By following Arthur Gray, who had ordered the delivery, Hale finds both Darnell and the kidnapped Kumar. Just when things look desperate, cops brought by Al-Hassan rescue Hale and Kumar. Darnell is arrested, but the larger plot remains unsolved. What is the eyeball for and what is behind Darnell’s madness? What is his link to the Sons of Earth, an apparent doomsday cult that may have infiltrated Outer Earth with sleeper cells? The entire space station is in jeopardy, with Hale between a million lives and the end of the human race.

With its grim sci-fi setting, quick action, and young characters, Tracer is firmly directed at the young adult demographic. Boffard writes his novel in the familiar present-tense, first-person perspective, à la The Hunger Games, driving the plot using short chapters and brisk writing. His highly readable novel reads like a movie or video game script. The fighting and parkour sequences are fast and furious. The challenges are just difficult enough for Hale to overcome so that she can progress to the next level. Unfortunately, despite several plot twists, many scenes lack genuine suspense, particularly given the knowledge Hale features in later books.

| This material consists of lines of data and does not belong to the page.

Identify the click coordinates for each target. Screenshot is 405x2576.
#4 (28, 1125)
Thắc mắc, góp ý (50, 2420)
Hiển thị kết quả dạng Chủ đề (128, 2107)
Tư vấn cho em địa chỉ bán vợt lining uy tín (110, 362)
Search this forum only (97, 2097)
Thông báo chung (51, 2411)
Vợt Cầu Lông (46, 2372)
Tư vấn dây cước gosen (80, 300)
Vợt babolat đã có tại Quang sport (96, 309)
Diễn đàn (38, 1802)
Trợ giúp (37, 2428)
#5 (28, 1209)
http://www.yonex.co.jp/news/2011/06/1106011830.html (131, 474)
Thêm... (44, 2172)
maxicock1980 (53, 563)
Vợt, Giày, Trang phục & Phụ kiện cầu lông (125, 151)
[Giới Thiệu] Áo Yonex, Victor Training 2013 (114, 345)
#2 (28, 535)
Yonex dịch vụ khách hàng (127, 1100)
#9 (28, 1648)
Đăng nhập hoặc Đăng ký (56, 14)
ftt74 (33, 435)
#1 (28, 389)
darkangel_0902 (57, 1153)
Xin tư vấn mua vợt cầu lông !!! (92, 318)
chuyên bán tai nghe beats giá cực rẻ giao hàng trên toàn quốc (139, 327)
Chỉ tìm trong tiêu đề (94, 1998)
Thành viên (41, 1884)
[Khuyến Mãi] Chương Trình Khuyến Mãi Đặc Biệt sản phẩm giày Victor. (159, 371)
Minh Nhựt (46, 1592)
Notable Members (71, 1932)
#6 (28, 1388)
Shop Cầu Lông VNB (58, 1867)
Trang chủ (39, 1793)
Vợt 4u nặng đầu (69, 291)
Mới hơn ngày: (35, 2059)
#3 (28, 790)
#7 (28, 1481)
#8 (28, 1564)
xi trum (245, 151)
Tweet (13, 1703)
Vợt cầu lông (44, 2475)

Oddly, in constructing Outer Earth, which could have been as important as any character in the novel, Boffard hews closer to Dicken’s Oliver Twist than Ridley Scott’s Blade Runner. Outer Earth’s six sectors—Apex, Gardens, Chengshi, Apogee, New Germany, and Tzevya—have no defining regional characteristics except general squalor.

The main characters, particularly the Devil Dancers, are young, ethnically diverse, streetwise, and tech savvy, as if genetically engineered to appeal. The bad guys, unsurprisingly, are older characters who manipulate, betray, and kill. Yet every character—whether named Yao Shen, Kevin O’Connell, Prakesh Kumar, or Riley Hale—behaves like a typical early 21st Century young, middle-class consumer of Western pop culture. It’s more like the United Colors of Benetton than the Star Wars cantina.

Tracer’s best qualities are its readability and pace, but Boffard’s debut novel competes in a crowded field. Nevertheless, he has created a strong star character who will doubtless feature in many more novels to come.